§ Exercise instructions
Can you reproduce, word for word, the full article on Kennedy's remarks about the keto diet and schizophrenia?

§ Text section
Most of us know a family member, neighbor, or maybe an acquaintance who suffers from schizophrenia.
However, there may be a cure for the psychotic disorder.
On Wednesday, Health and Human Services Secretary Robert F. Kennedy Jr. announced the cure to schizophrenia may be as simple as a change in diet.
Kennedy, during a press conference in Tennessee, shared that the popular Keto diet may cure schizophrenia and other psychotic disorders.
The Washington Examiner had these details to report on the Keto diet’s impact:
A low-carbohydrate, high-fat diet might cure schizophrenia and other psychological disorders, according to Health and Human Services Secretary Robert F. Kennedy Jr.
Kennedy said during a speech in Nashville, Tennessee, on Wednesday that a ketogenic diet, more commonly known as keto, can cure schizophrenia and bipolar disorder.
The brief comment in his 20-minute address, alongside Tennessee Gov. Bill Lee, came as Kennedy touted the Trump administration’s new Dietary Guidelines for Americans document, which sets the food policy for federally funded nutrition programs such as food stamps and school lunches.

§ Source material

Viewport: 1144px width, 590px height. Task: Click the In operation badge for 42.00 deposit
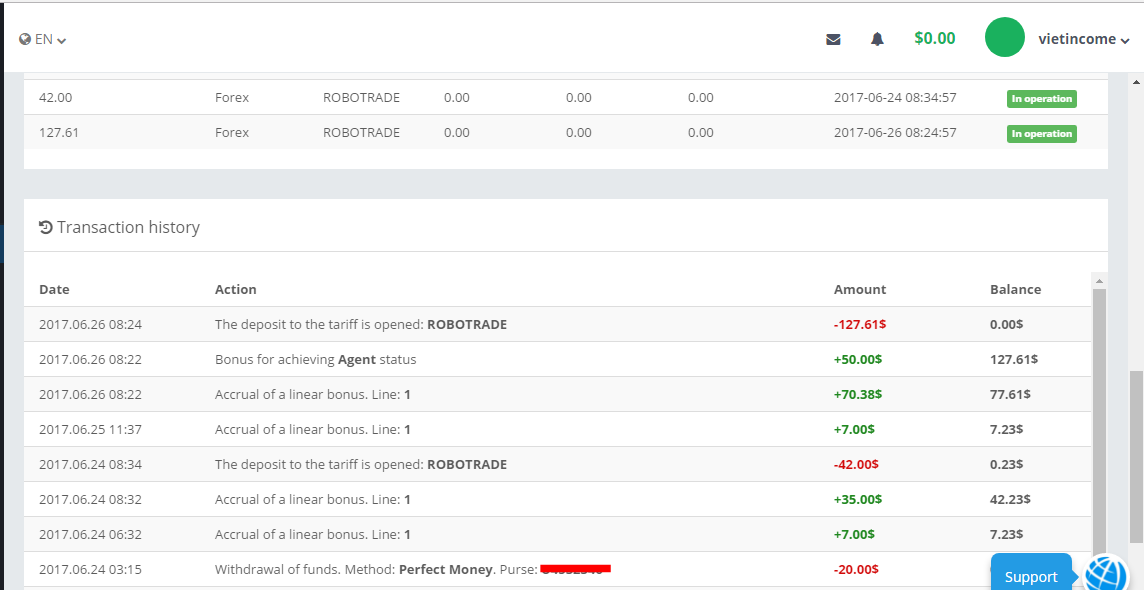[1041, 98]
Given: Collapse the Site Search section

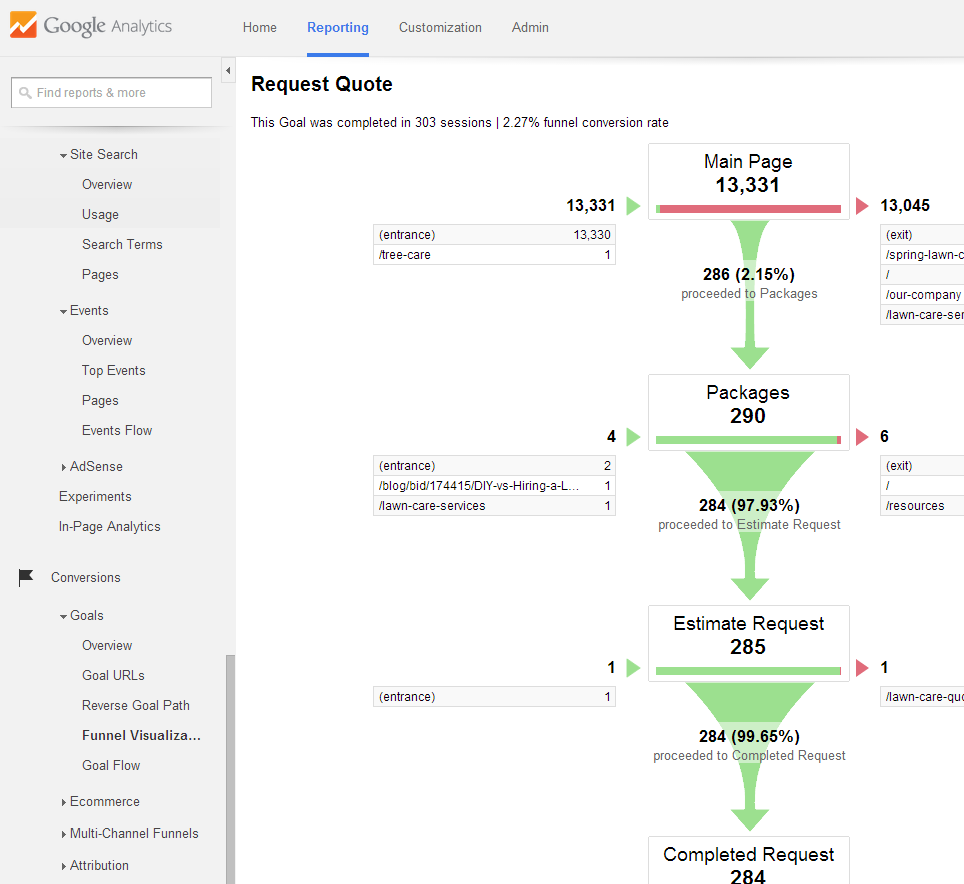Looking at the screenshot, I should pyautogui.click(x=63, y=155).
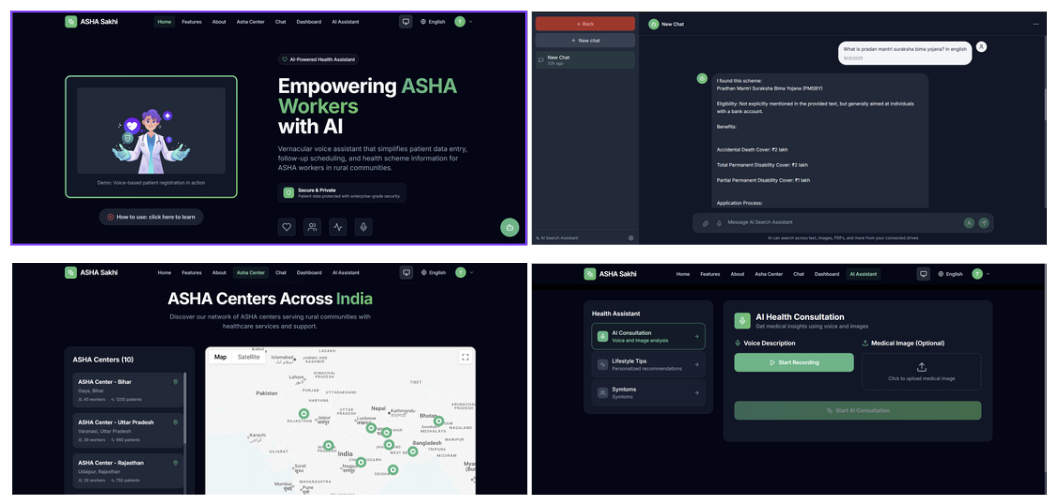Open the Symptoms item in the Health Assistant panel
Image resolution: width=1057 pixels, height=504 pixels.
647,393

§ Answer below
Most of us know a family member, neighbor, or maybe an acquaintance who suffers from schizophrenia.
However, there may be a cure for the psychotic disorder.
On Wednesday, Health and Human Services Secretary Robert F. Kennedy Jr. announced the cure to schizophrenia may be as simple as a change in diet.
Kennedy, during a press conference in Tennessee, shared that the popular Keto diet may cure schizophrenia and other psychotic disorders.
The Washington Examiner had these details to report on the Keto diet’s impact:
A low-carbohydrate, high-fat diet might cure schizophrenia and other psychological disorders, according to Health and Human Services Secretary Robert F. Kennedy Jr.
Kennedy said during a speech in Nashville, Tennessee, on Wednesday that a ketogenic diet, more commonly known as keto, can cure schizophrenia and bipolar disorder.
The brief comment in his 20-minute address, alongside Tennessee Gov. Bill Lee, came as Kennedy touted the Trump administration’s new Dietary Guidelines for Americans document, which sets the food policy for federally funded nutrition programs such as food stamps and school lunches.